Zohara, the novel’s central character, joins the army feeling enthusiastic and patriotic, but loses her zeal and develops strong political views, in part as she awakens to Israel’s treatment of Palestinians.
A friend recalls playing as a child on the ruins adjacent to her elementary school; nobody told the children that it had been an Arabic village. Zohara reads an essay, “Reflections of an Arab Jew,” which contributes to her awakening.
The book captures the hopefulness of the Oslo Accords, when the characters feel there is finally a chance for peace. And then, the dissolution of that, the disillusion. “This country is finished,” someone says in the wake of Rabin’s assassination.
Tsabari herself was an ethicist from a young age, she says, and attended left-wing protests from the age of 17. “It was a slow thing that happened over time. But the idea that the occupation was wrong, I think that was very early for me.”
She hated being in the army, which is mandatory in Israel, where she had an office job. “I was a miserable soldier.”
The novel is not starry eyed about the founding of her country. “Our textbooks described that time as this magical coming together of Jews from around the world, skipped over the hardships, the hunger, the losses, the discrimination,” she writes. “And of course, there was little mention of the Palestinian tragedy. The Arabs, the story went, fled en masse. A sad but uncomplicated history, palatable for children.”
The author has received some backlash in the past for airing dirty laundry when Israel has enough reputational problems of its own. She has been called a self-hating Jew; accused of selling her soul, her Israeli identity, for fame.
Tsabari was born in Israel and moved to Vancouver when she was 25. Here, she formed attachments with Arab friends, leading to her own reawakening of identity.

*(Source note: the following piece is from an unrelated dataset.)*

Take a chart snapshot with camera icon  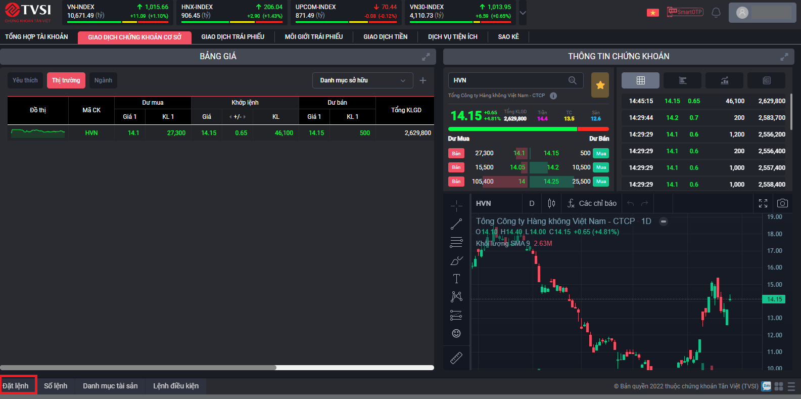coord(782,203)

After 11 years in Vancouver, where she attended the Writers’ Studio at Simon Fraser University, she relocated to Toronto, and did her master’s degree of fine arts in creative writing at the University of Guelph. There, she began early work on Songs for the Brokenhearted. In 2019, Tsabari moved back to Israel to be closer to her family. She writes in English and teaches at Nova Scotia’s University of King’s College MFA program in creative non-fiction.

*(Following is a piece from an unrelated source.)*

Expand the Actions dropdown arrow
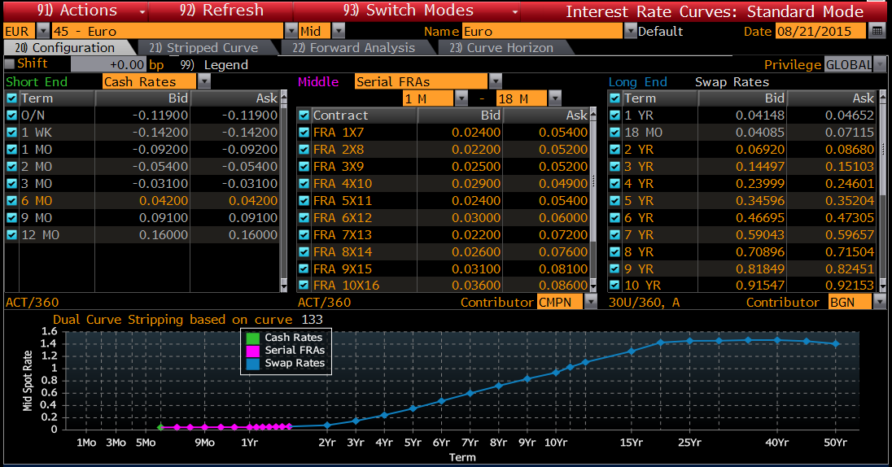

On her arm she has tattooed a line of poetry written by her father, in his original handwriting. “I’ll join forgotten words into verse, unravel the tangle.” She got the tattoo to mark her 50th birthday.
Since the Oct. 7 attacks and the war in Gaza, Tsabari is brokenhearted for her own country and feels shunned by some in her larger community. Why have writer friends blocked or unfriended her? “I’ve always been critical of Israel, but I’m not anti-Israel. And I’m pro-Palestinian. And the pain that I feel about my country, what’s happening in Israel, is immense.” She is devastated by the deaths in Gaza, and doesn’t think the war makes her safer.
“I am still traumatized. And I’m dealing with a traumatized child.” Her daughter is 11.
She shows me an app on her phone, with shelling alerts in northern Israel one hour earlier, two hours, four hours, five hours. “This is what life has been in the north since October 8.”
Wanting to help, Tsabari volunteered to work on homes at a kibbutz that was attacked on Oct. 7, 2023. “We clean whatever we can, we fix whatever we can – like broken glass, bullet holes everywhere.” Working in a child’s bedroom, her friend worried: How to clean the Lego sets, pieced together, without destroying them?
Tsabari feels there is an expectation that she cannot write with love about her homeland, even if it’s a country she has plenty of criticism for – which is apparent in the novel. That she’s not entitled to that love.
“Can’t I be on the side of humanity? And can’t I grieve for what happened to my people?”